RseA fragment is localized to the inner membrane. Strain sup⁺ yaeL∷kanR pompC (CAG43514) was grown to mid-log phase, and pompC was induced with arabinose for 1 h prior to fractionation, as detailed in Materials and Methods. The cells were fractionated into four components: periplasm, cytoplasm, and inner and outer membrane. Western blots were probed with anti-HtpG (cytoplasmic protein), anti-FtsH (inner membrane protein), anti-MalE (periplasmic protein), and anti-RseA cytoplasmic domain antisera.

Figure 6

Overexpression of DegS or YaeL separately or together does not affect σ^E activity. Wild-type strains with a yaeL-expressing plasmid (▴/▵; CAG43576) or degS-expressing plasmid plus a yaeL-expressing plasmid (▪/□; CAG43512) were grown to early log phase.
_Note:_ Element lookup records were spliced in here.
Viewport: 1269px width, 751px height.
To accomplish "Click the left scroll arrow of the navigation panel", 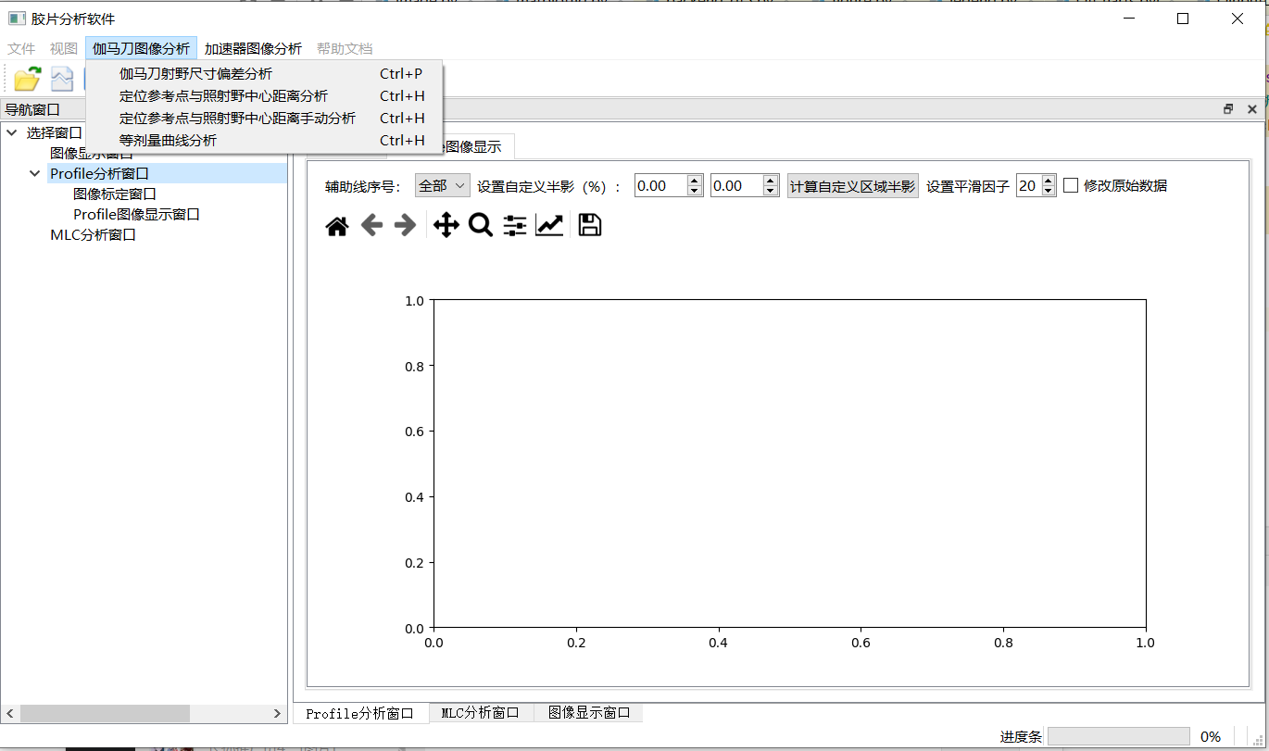I will [x=8, y=713].
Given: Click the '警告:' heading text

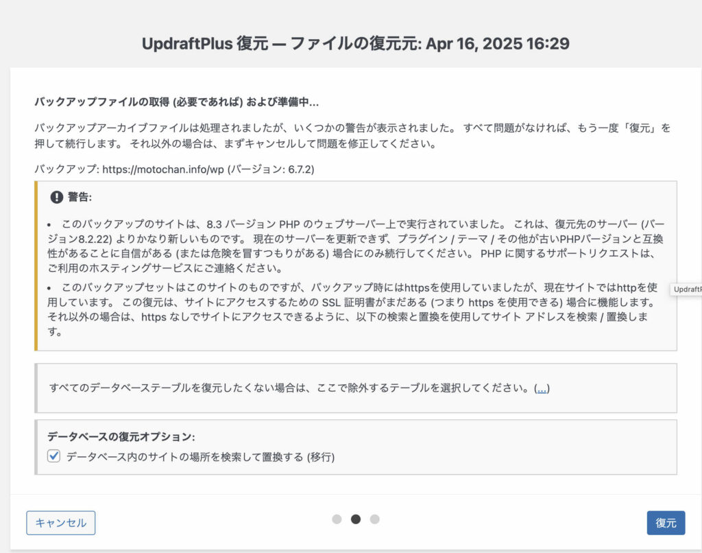Looking at the screenshot, I should (80, 197).

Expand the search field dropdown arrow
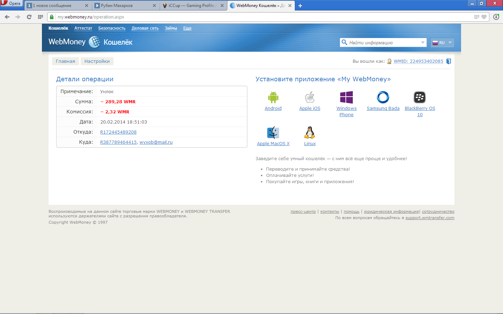click(x=423, y=43)
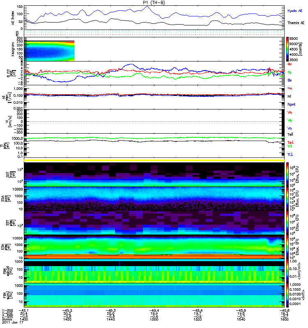
Task: Select the Tell temperature legend label
Action: [x=290, y=134]
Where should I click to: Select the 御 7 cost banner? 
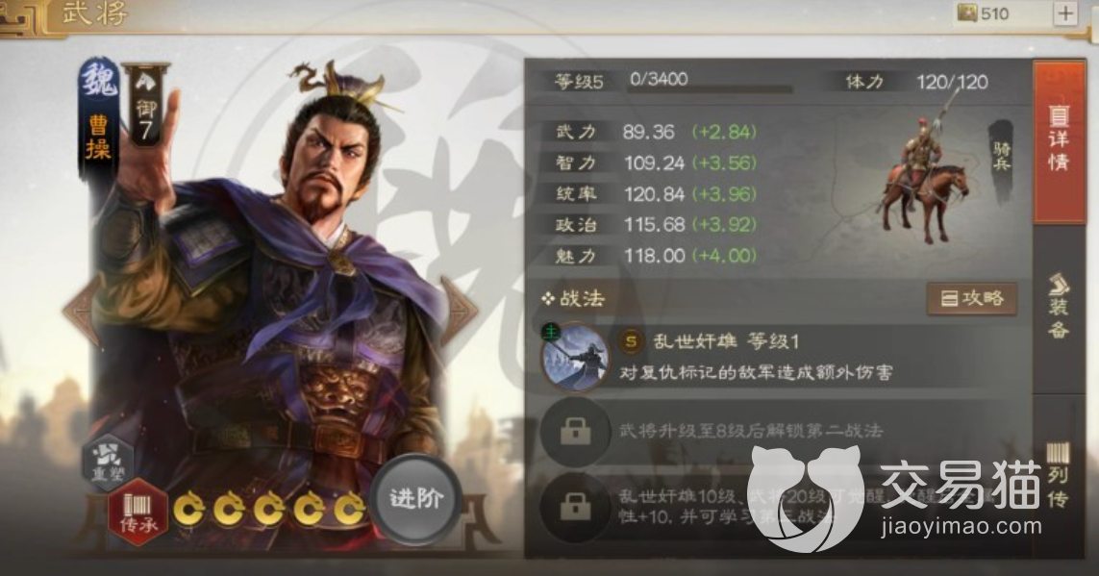pos(145,107)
At an OD₆₀₀ ∼0.15, arabinose was added to overexpress YaeL, and σ^E activity was by monitored β-galactosidase assays (See Materials and Methods). DegS was constitutively overexpressed in CAG43512. Solid symbols indicate the β-galactosidase activity of strains growing in the presence of arabinose (and, hence, overexpressing YaeL); open symbols indicate the β-galactosidase activity of strains growing in the absence of arabinose (without YaeL overexpression). Strains containing the empty vectors exhibited nearly identical activities and for simplicity are not shown.